Chris Haney (christopher.haney@forensus.com) is a Managing Director in the Richmond office of the Forensus Group, LLC in Richmond, VA. Chip Hancock (chancock@hancockdaniel.com) is an Attorney in the Richmond office of Hancock Daniel, PC in Glen Allen, VA.
Statistical sampling is routinely used in audits, investigations, and self-disclosure filings when seeking to reach conclusions about large volumes of data in a cost-effective manner. Compliance auditors and investigators also regularly use sampling analysis to monitor compliance objectives and to quantify potential repayment obligations. As organizations strive to minimize the cost and effort involved in these analyses, probe samples are an increasingly common tool used to improve efficiency and to reduce administrative burden.
A probe sample can be helpful in identifying risk and quickly evaluating whether a full statistical sampling is required. More importantly, when planned and implemented properly, a probe sample can be incorporated as part of future sampling analysis to eliminate duplicated efforts and to further minimize cost and effort. This article addresses the role of probe samples, their proper design and implementation, and considerations for developing valid and defensible analyses of healthcare claims.
Statistical sampling overview
It is worthwhile to understand the purpose and role of statistical sampling in the first place. Statistical sampling analysis is most commonly used when one seeks to infer useful information about a relatively large population of data without examining every unit in the population. Instead, sampling analysis examines only a subset of the population (i.e., a sample). As part of the analysis, estimation or extrapolation is the procedure by which measured characteristics of the sample yield estimates, inferentially, about the population from which the sample was drawn. The term “probability” or “statistical” sampling arises from the fact that the sample is selected in a manner that is predictable in terms of the laws of probability, which eliminates both conscious and unconscious selection biason the part of individuals who perform the sample selection. The sample must be obtained in a particular way (i.e., randomly) to be objective and defensible.
Statistical sampling has a variety of applications in the healthcare compliance context. For example, internal auditors routinely use sampling to render reasonable conclusions about a set of transactions or patient claims where a complete analysis of those items might otherwise require unrealistic expense or effort. Similarly, the Centers for Medicare & Medicaid Services (CMS) routinely uses sampling to conduct audits of payments, and corporate integrity agreements (CIAs) commonly include sampling provisions as part of periodic claim review procedures.
The use of statistical sampling in litigation is a growing field as well. Testifying experts routinely use sampling techniques to estimate commercial damages, overpayment amounts, and other characteristics of relevant data. Beyond compliance and litigation, sampling is also frequently used by business leaders to increase efficiency and improve quality in internal operations. Sampling may also be used in a variety of other business contexts, such as to help estimate inventories, to evaluate the rate of work output, to estimate the length of equipment life, or to perform a variety of other forms of operational research.

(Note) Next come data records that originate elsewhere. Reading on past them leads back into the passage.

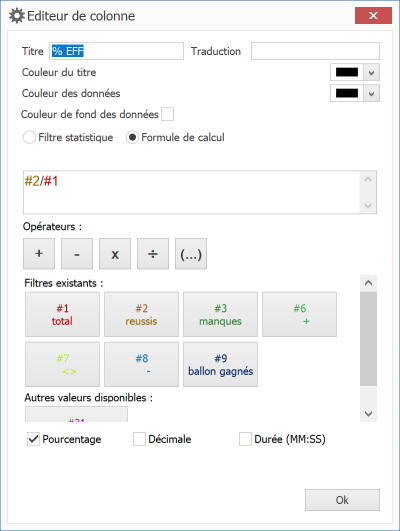Add filter #7 <> to formula
400x531 pixels.
point(62,364)
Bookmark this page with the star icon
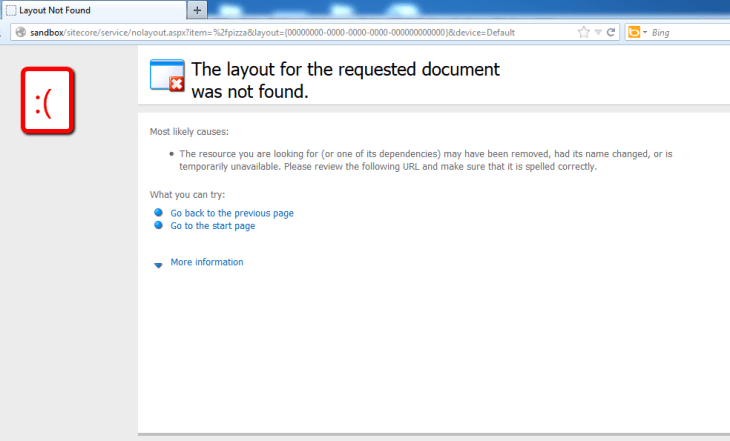Viewport: 730px width, 441px height. [583, 32]
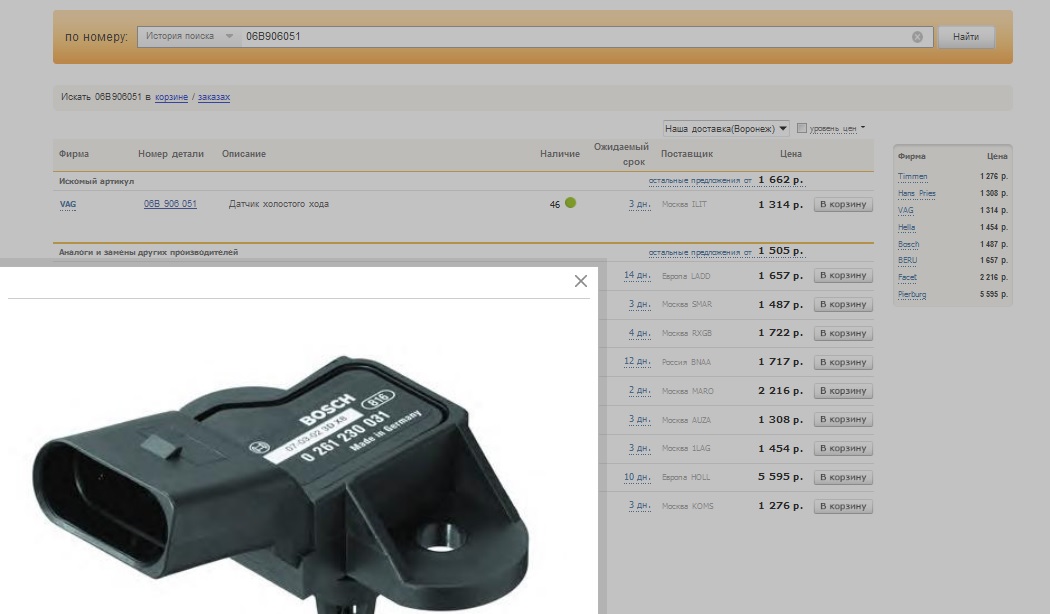Select Timmen in the firm price list

912,177
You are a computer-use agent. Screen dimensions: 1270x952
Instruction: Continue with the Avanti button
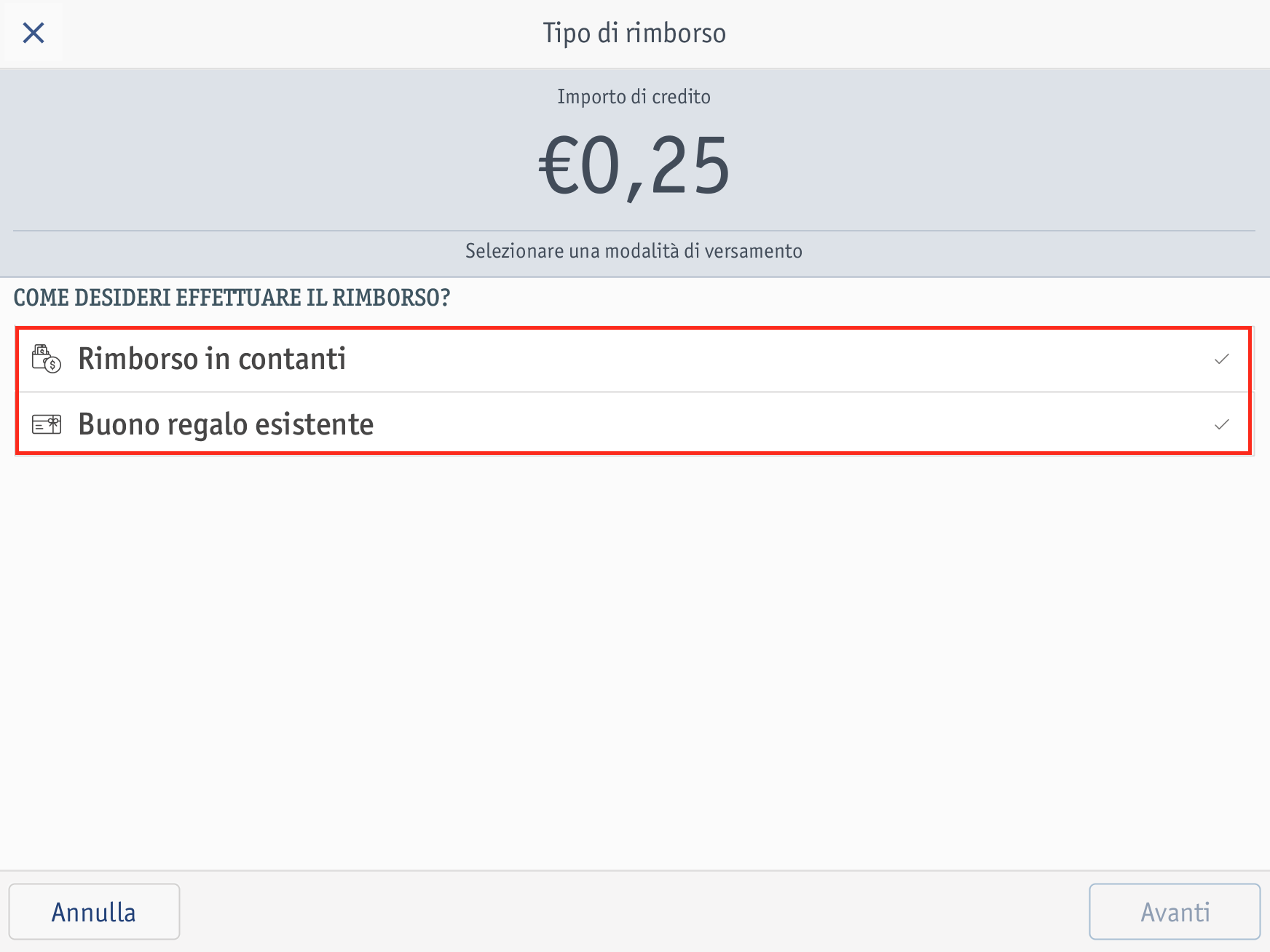[1175, 912]
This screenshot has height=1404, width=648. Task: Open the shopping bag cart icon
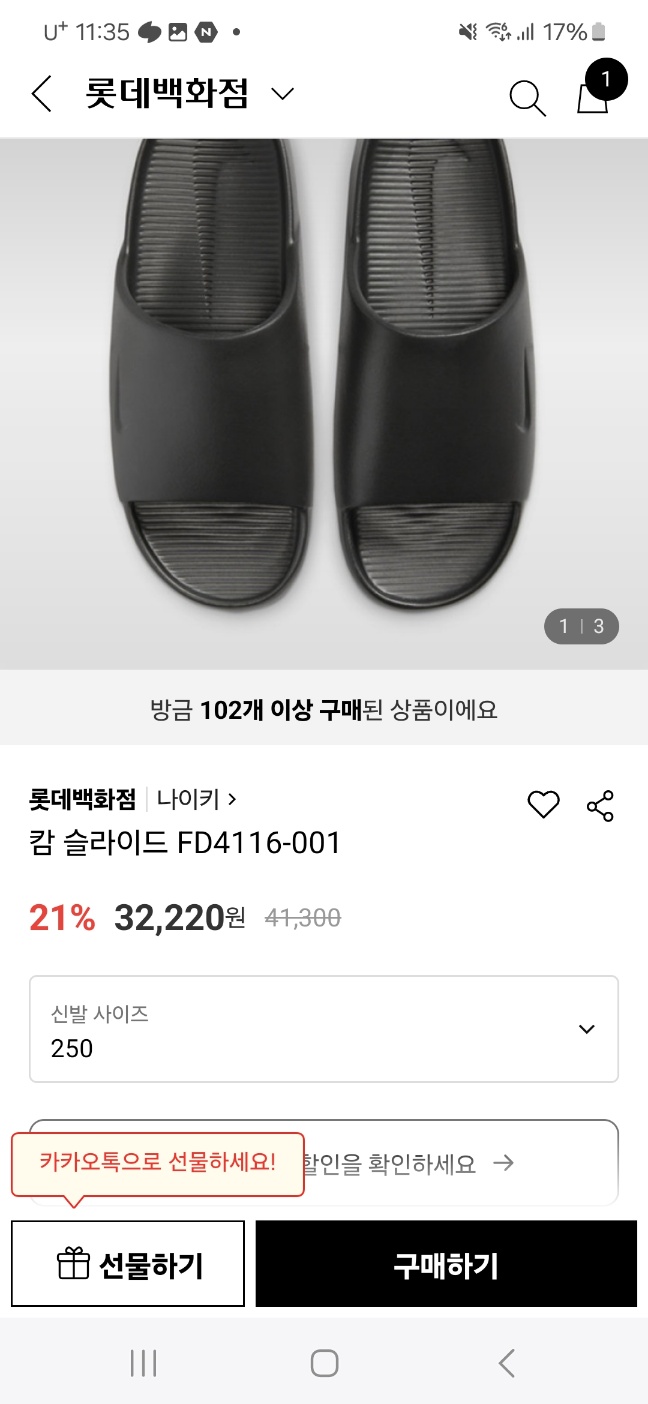[x=594, y=94]
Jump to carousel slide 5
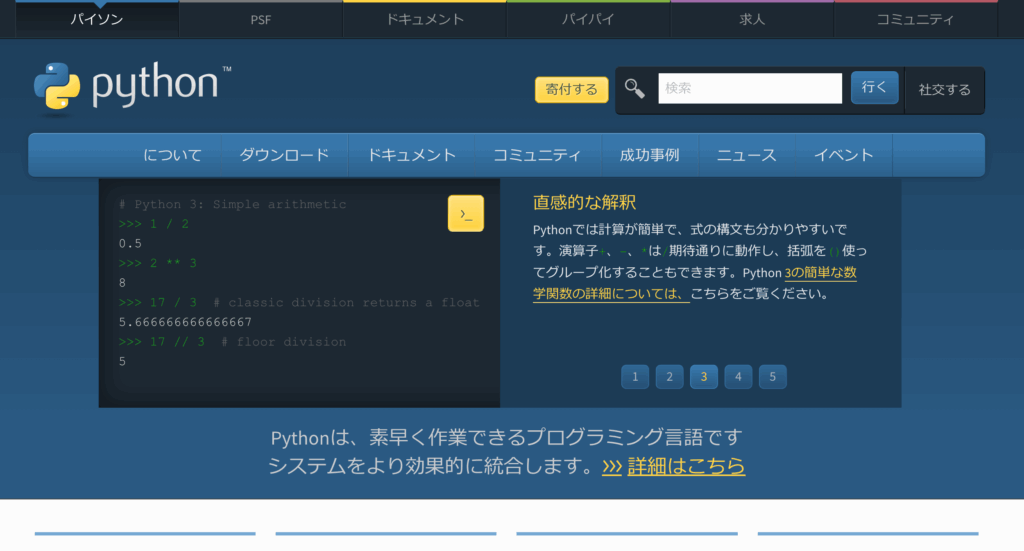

A “full” statistically valid sampling analysis may involve the selection of several hundred or even thousands of sample units (e.g., patients, claims) in order to achieve results within a specified degree of uncertainty, typically described in terms of confidence and precision. A full sampling may be simpler than reviewing 100% of the population, but the analysis may still be time-consuming and expensive, especially if the objectives of a particular audit are somewhat uncertain. For example, a hypothetical analyst who is auditing a healthcare system with 12 facilities and 45 providers may need to sample more than 300 patient records to conduct a “full” sampling analysis in order to estimate treatment coding or billing errors. This can be cost prohibitive, particularly for routine audits where the risk of errors or overpayments may be low.